Aurora’s Approach to Development
From our leaders | September 04, 2018 | 6 min. read
At Aurora we believe that self-driving technology will dramatically improve the safety, accessibility, and convenience of transportation. Our mission is to deliver these benefits safely, quickly and broadly. In service of that mission, we wanted to share some of our thinking on how we approach the development of this technology. We wrote much of this for our employees in 2017, and it holds as our technical strategy today. We hope that you find it useful.
Self-driving cars are an applied science problem; not conventional product development. We structure our organization to solve hard science problems and build our partnerships to turn that science into products. We don’t believe in isolated research programs or teams separated from engineering; we believe we need the best engineers locked arms with the best domain specialists and we try to hire the unicorns who are amazing at both. We don’t believe in generic management or engineers as a fungible asset — leaders arise in our organization from deep understanding of how to deliver in an applied science setting.
Incrementalism is broken; long live incrementalism. We believe that an incrementalism where the system gets better across all domains (L2 to L3 to L4) simply doesn’t work. Drivers cannot be inattentively attentive. We will not release a system that misleads drivers about its capabilities and thus raises the already too-high risks of driving.

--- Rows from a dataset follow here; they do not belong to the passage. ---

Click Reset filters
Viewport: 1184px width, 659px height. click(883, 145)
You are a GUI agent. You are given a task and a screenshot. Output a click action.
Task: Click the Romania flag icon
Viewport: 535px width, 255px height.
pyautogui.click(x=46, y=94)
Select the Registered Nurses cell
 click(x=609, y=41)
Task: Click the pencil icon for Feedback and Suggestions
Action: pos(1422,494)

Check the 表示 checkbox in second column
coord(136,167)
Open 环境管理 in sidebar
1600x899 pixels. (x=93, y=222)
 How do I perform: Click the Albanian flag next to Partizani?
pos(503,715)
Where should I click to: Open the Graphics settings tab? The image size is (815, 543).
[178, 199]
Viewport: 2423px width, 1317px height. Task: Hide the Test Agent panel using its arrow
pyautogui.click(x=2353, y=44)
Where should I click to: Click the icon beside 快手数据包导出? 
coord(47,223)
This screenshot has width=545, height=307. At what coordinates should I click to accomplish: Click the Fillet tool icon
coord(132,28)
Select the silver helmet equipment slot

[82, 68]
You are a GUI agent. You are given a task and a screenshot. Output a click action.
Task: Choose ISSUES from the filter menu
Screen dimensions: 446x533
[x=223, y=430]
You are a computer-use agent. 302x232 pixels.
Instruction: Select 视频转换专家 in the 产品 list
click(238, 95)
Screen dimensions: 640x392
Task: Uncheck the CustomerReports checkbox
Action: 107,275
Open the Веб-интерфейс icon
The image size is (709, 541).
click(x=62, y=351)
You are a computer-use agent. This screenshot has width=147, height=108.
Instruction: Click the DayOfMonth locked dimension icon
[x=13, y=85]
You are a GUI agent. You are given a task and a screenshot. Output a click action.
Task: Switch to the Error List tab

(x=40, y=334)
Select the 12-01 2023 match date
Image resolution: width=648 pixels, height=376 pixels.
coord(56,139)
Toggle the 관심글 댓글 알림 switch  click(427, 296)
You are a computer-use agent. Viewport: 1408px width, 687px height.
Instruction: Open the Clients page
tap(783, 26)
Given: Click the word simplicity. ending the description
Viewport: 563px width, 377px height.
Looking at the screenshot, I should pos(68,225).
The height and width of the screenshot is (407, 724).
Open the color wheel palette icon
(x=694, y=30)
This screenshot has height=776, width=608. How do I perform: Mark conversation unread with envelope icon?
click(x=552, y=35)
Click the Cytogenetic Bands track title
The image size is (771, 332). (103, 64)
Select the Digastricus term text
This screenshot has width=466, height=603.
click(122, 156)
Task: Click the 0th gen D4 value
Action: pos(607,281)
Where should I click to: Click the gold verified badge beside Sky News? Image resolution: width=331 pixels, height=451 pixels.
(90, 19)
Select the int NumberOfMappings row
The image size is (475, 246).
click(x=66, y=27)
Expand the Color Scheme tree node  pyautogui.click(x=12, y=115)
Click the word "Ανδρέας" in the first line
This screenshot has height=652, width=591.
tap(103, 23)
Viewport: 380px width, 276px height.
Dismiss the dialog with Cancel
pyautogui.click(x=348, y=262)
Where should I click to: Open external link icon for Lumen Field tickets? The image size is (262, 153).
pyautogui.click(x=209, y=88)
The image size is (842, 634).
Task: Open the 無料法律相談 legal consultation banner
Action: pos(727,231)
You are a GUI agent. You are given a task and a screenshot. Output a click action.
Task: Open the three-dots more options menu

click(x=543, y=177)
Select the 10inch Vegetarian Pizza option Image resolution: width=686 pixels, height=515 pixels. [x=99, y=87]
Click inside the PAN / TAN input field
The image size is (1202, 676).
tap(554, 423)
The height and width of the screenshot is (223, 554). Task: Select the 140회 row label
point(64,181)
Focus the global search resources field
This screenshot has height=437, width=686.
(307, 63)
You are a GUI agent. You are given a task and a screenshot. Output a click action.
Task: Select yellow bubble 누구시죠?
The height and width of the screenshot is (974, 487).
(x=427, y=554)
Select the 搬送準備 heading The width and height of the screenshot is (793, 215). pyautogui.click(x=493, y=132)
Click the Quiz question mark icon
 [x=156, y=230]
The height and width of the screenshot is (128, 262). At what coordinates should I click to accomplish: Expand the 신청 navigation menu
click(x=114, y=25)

That said, boiling the ocean remains a bad idea. Instead, our approach to incrementalism identifies key areas that are of high value to society and ensures fully self-driving capability there first, growing our reach outward from areas of mastery.
Don’t test what doesn’t work. One common misconception in this space is that developing a self-driving system is “just about the data”, with the implicit assumption that the team with the most data will win. Our experience suggests this is not the case. Pursuing this view can lead to the generation of tremendous numbers of low-value autonomy miles. Self-driving cars can generate terabytes of data per hour, far more than is useful to process. The teams that don’t thoughtfully scale data pipelines that extract value will drown in data and operational complexity.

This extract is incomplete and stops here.